In RSA, molecules arrive one by one at a surface. Adsorption takes place if the molecule does not overlap with molecules already on the surface. The list of available orientations for the molecule is traversed in random order until the first orientation that fits is found, or until the list is exhausted. All available sites are checked, and various metrics can be extracted afterwards such as the coverage, covered area, and gap size distribution.

Output of an AdsorPy run, an image of a covered surface.

How to use

This package can be found on PyPI as adsorpy, so we recommend the following:

pip install adsorpy

Run the adsorpy.main in order to run a simple single run using the standard disk-shaped molecule on hexagonal aluminium oxide. New molecules can be created by running the adsorpy.molecule_lib or by calling the adsorpy.molecule_lib.first_time_loader() function. Molecules can be generated from .xyz files. It is recommended to run adsorpy.molecule_lib directly from command line to define the molecule orientation, then store the new molecule string for repeated use.

Run the adsorpy.run_simulation.run_simulation() function with the molecule footprints generated in the previous step. Output can be printed to stdout, plotted, and saved. An example for dog-bone molecules with rotations of 360 // 12 = 30 degrees:

from adsorpy.run_simulation import run_simulation
from adsorpy.molecule_lib import dogbonium
molecule = dogbonium()
output = run_simulation(molecules_list=molecule, rotation_counts=12, plot_output_flag=True)

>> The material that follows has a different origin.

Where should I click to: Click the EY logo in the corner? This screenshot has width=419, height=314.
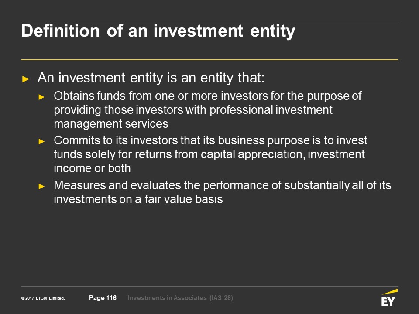tap(389, 297)
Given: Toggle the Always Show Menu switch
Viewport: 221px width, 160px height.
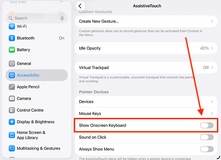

User-friendliness will be updated at a later stage, allowing the user to define simulation modes, surfaces, and molecules more easily.

Documentation (generated with sphinx): https://joostfwmaas.github.io/AdsorPy/

Future additions

In a future update, the code will be expanded with diffusion, desorption, and species conversion (changing from one molecule on the surface to another).

Design philosophy

Because AdsorPy has been made with scientific rigour in mind, the package is tested in multiple ways:

  • Unit tests (pytest) of the code ensure correct behaviour for expected input.
  • Property tests (hypothesis) of the most critical code components ensure correct behaviour for unexpected input as well.
  • mypy (in --strict mode) and pyright (strict) ensure that the package is correctly-typed, as if it were static. The py.typed file, a promise that the code is type-hinted properly, is added because the code passes this test.
  • ruff is used as a linter with almost all rules enabled (see the pyproject.toml for the list of exclusions and reasons).
  • slotscheck ensures that all dataclass slots are set up correctly.
  • tach ensures that internal dependencies are handled correctly (from low level to high), preventing circular dependencies.
  • tox is used to run all of the aforementioned tests in parallel for multiple Python versions to ensure correct behaviour.
  • CI is used for automated testing.

The package also makes use of an optional config file that falls back on standard behaviour, because configs are often used in scientific software (set-and-forget).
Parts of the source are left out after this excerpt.